In 2016, as a middle-aged adult, Eddie lives with a much younger roommate, a young woman he fancies but will never tell her really because he’s “too old.” Fat Gav owns a pub, and he and Hoppo are angry that Eddie didn’t tell them Metal Mickey was back in town. Metal Mickey, we learn, has returned because he wants to write a book on “the incident” and I’m assuming that means the dismembered girl, although I haven’t gotten that far yet. He says he knows who the real murderer is. Spooky.

What I find annoying so far with Tudor’s writing is the constant cliff hangers at the end of each chapter. I get that it’s meant to keep you reading and is a staple of crime fiction, it just turns me off. I want the story to flow some places and hang other places, kind of like how life does. There’s also nothing special about the writing style; Tudor’s voice is average: not quite bland but not quite unique. I’m interested in the plot line, but that’s the only reason I’m continuing to read it.

Fear Nothing by Lisa Gardner

Having a degree in psychology and living with schizophrenia and going back to school for cognitive science means I know a thing or two about disorders, including the personalities along the Dark Triad, and despite what people think, psychopathy itself is not a mental disorder. It’s a personality TRAIT, alongside Narcissism (which is different from narcissistic personality disorder) and Machiavellianism. So, when I started reading this book and realized it was about serial killers, I was waiting for the diagnosis Antisocial Personality Disorder, and sure enough, as cliche as aways, it came.
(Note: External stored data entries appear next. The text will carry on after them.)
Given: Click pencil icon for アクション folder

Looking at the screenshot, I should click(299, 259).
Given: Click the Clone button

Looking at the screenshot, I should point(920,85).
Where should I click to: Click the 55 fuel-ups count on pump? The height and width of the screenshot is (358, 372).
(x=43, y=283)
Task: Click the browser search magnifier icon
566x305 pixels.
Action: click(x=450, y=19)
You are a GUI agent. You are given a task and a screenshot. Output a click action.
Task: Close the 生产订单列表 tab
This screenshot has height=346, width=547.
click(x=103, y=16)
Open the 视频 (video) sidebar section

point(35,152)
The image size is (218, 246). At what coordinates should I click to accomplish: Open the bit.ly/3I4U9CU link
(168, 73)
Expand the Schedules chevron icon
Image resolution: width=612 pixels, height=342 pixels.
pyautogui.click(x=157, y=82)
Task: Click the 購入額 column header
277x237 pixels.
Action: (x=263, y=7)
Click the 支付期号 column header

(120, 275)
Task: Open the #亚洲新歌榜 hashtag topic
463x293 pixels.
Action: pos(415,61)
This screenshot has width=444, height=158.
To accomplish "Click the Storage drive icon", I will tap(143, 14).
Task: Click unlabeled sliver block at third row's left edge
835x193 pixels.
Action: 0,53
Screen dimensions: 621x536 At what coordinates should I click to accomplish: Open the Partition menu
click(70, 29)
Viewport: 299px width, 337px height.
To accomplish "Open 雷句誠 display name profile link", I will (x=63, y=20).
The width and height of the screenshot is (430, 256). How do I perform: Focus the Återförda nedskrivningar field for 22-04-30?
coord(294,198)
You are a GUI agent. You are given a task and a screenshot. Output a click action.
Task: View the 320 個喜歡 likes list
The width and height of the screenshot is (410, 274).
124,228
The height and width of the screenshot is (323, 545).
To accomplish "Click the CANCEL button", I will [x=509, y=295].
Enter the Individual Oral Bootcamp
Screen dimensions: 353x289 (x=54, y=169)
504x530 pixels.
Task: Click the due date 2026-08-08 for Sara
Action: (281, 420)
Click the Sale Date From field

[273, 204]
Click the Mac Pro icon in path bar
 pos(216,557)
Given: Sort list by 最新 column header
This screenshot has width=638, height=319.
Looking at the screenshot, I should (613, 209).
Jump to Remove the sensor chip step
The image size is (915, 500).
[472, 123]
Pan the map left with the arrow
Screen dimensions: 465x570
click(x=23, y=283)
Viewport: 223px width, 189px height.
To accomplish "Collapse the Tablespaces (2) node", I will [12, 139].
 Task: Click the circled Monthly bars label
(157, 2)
D.D. Warren is a detective called to a crime scene of a woman having been skinned (in some places) and killed, a bottle of champagne and a rose left on her nightstand. The detective went back to the crime scene, encountered what I’ve learned so far was the murderer, and got shoved down the stairs, enduring an injury that’s left her shoulder and arm completely useless during its healing process.

Doctor Adeline Day (although she goes by a different last name) is the daughter of infamous serial killer Harry Day and sister of infamous serial killer (and youngest to be tried for murderer in their area) Shana Day. Adeline is a psychiatrist and cannot feel pain due to a rare genetic disorder, but she does understand her sister’s troupe of “blood means love”, something their father taught her. Shana cut people to show them how much she loves them and is diagnosed, by her sister, with antisocial personality disorder.

I would like to point out that while the book mentions it’s quite unconventional for a family member to diagnose another family member, it’s something that wouldn’t happen. I’d also like to point out the majority of people diagnosed with and living with antisocial personality disorder are not serial killers. In fact, they live relatively normal lives. They simply don’t care for your feelings and will manipulate the hell out of you to get what they want. They are driven by their own desire and could care less what you think about that. That being said, aggression and violence come easy for them. It just doesn’t mean they’ll use it to harm people; it’s more like they could and would feel nothing if they did.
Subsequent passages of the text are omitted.